Academic journal article
By Atkinson, Ken
British Journal of Canadian Studies , Vol. 21, No. 2
Robert C. Thomsen and Nanette L. Hale (eds), Canadian Environments: Essays in Culture, Politics and History (Brussels: Peter Lang Publishing Group, 2005), 316pp. Paper. £26.90. ISBN 90-5201-295-7.
This volume arises out of the VII Triennial Conference of the Nordic Association of Canadian Studies (NACS) in Stockholm in 2002 entitled 'Old Environments - New Environments'. It contains 20 articles arranged in four parts: 'Old and New Environments Meet: Aboriginal Canada'; 'Canada in the Global Environment'; 'Natural(?) Environments'; and 'Visualising Environments'. [See also the review below of Britta Olinder (ed.), Literary Environments: Canada and the Old World, which covers the literary papers from the same conference.]
Part I, 'Old and New Environments Meet: Aboriginal Canada', is prefaced by a brief synopsis of the evolution of Nunavut by Peter Irniq, Commissioner of Nunavut. Melissa Williams gives a descriptive narrative of past aboriginal participation in Canada's political institutions. Harmut Lutz recounts the disgraceful episode of the exhibiting of two families of Inuit from Labrador - one baptised, one 'heathen' - in Germany in the 1880s. Peter Dörrenbächer explains how some of the shortcomings of the 1975 James Bay and Northern Quebec Agreement have been rectified by the 2002 Agreement between le Gouvernement du Québec and the Crees of Québec. David Harding speculates that economic self-sufficiency for aboriginals may increase native integration into the Canadian society at large. Patrik Lannto compares native school policies in Canada and Sweden.
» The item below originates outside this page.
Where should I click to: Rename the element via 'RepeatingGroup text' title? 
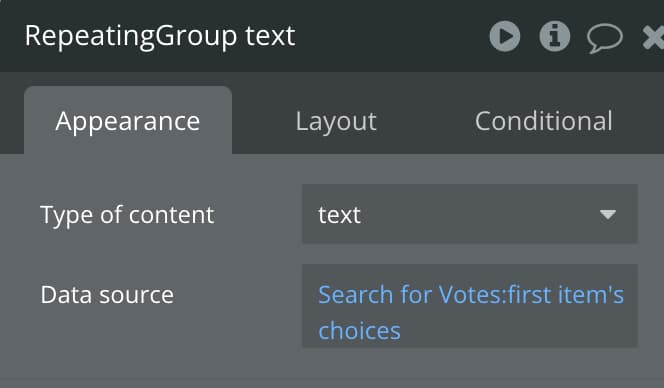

Clarice Rudkowski, in a paper pre-edited by Elin Elgaard, presents the views of a native Labradorian Métis on the past and planned hydro developments of the Labrador Churchill River.
Part II, 'Canada in the Global Environment', is prefaced by a short article by Mary Simon, Canada's Ambassador for Circumpolar Affairs, arguing for the importance of international governance of the North in Canadian foreign policy. David Haglund gives a conceptual analysis of 'continentalism' and notes that, paradoxically, it may bring Canada and Europeans closer together if Canada has privileged access into the US. Réjean Pelletier gives a comparative study of minorities in the federated states of Canada, Spain and Switzerland. John Erik Fossum discusses three metaphors in their Canadian context - 'two scorpions in a bottle', 'eleven elephants in a maze', and 'the three equalities' - and notes how the Canadian debates on federalism have provided insights into the possibilities and limits of federalism as a way of life. …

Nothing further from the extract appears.